Though financial products are completely different from FMCG or to say other necessary commodities, it holds a very crucial place in the market space. The way financial products are being sold today, it calls for a complete change. For that to happen, the investor needs to be aware of what is he planning to buy and do the options available to him fulfil those needs.
In a market where products are just treated as Third-Party products, it is imperative for the investor to wake up. For example, what happened to ULIPs? It was a bubble that burst. Investors lost money. The regulatory authorities did not take strict action against the companies. The easiest thing that they did was to ban those products. Under such circumstances, financial literacy gains more importance. Investors need to be better informed and take diligent steps. Awareness amongst investors of developed countries is much higher and there is a lot to learn from there.
It will take a lot of time for investors to reach to the level of literacy. For that to happen, an investor has to help himself. Ranging from Life insurance to Health insurance to Mutual funds, investors should be able to read between the lines. All these products call for deeper understanding before they are bought.

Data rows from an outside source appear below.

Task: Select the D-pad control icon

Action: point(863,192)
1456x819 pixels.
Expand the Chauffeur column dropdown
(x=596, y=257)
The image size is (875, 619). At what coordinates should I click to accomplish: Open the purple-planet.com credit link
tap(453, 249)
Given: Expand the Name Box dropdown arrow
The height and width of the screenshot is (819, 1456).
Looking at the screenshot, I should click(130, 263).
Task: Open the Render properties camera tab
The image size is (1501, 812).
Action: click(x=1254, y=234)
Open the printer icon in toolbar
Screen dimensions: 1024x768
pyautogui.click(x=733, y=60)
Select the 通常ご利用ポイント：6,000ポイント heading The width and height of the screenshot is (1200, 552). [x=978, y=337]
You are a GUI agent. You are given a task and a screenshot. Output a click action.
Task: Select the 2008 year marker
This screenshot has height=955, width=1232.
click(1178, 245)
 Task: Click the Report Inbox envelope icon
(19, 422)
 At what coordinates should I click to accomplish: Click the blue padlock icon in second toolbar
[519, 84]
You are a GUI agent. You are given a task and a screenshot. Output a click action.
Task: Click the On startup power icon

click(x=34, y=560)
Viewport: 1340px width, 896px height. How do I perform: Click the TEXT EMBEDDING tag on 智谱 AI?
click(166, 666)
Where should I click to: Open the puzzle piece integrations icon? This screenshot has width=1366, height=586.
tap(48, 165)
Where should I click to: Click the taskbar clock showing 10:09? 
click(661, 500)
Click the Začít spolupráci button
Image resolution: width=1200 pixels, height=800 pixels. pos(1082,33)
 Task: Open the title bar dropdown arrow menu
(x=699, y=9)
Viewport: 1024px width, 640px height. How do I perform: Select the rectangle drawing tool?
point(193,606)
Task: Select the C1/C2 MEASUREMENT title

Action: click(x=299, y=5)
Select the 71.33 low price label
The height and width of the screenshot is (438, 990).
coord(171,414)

A lot of investors end up buying financial products because of peer pressure or for the sake of buying them. There is less research and that is why investors lose money. This results in investors running away from financial products, which of course, is not the right thing to do. Sensible and thoughtful investment can get good returns. But for that to happen, a lot of homework is required.
A lot of investors keep investing thinking that they will recover the lost money. But this is not the right approach at all. Unless investors are well informed they will continue to lose money.
As the regulator is only busy giving out more licenses and probably sorting out petty issues, the investor has to adopt the policy of “Help yourself”. Help seems to be at distance and helpline is always busy!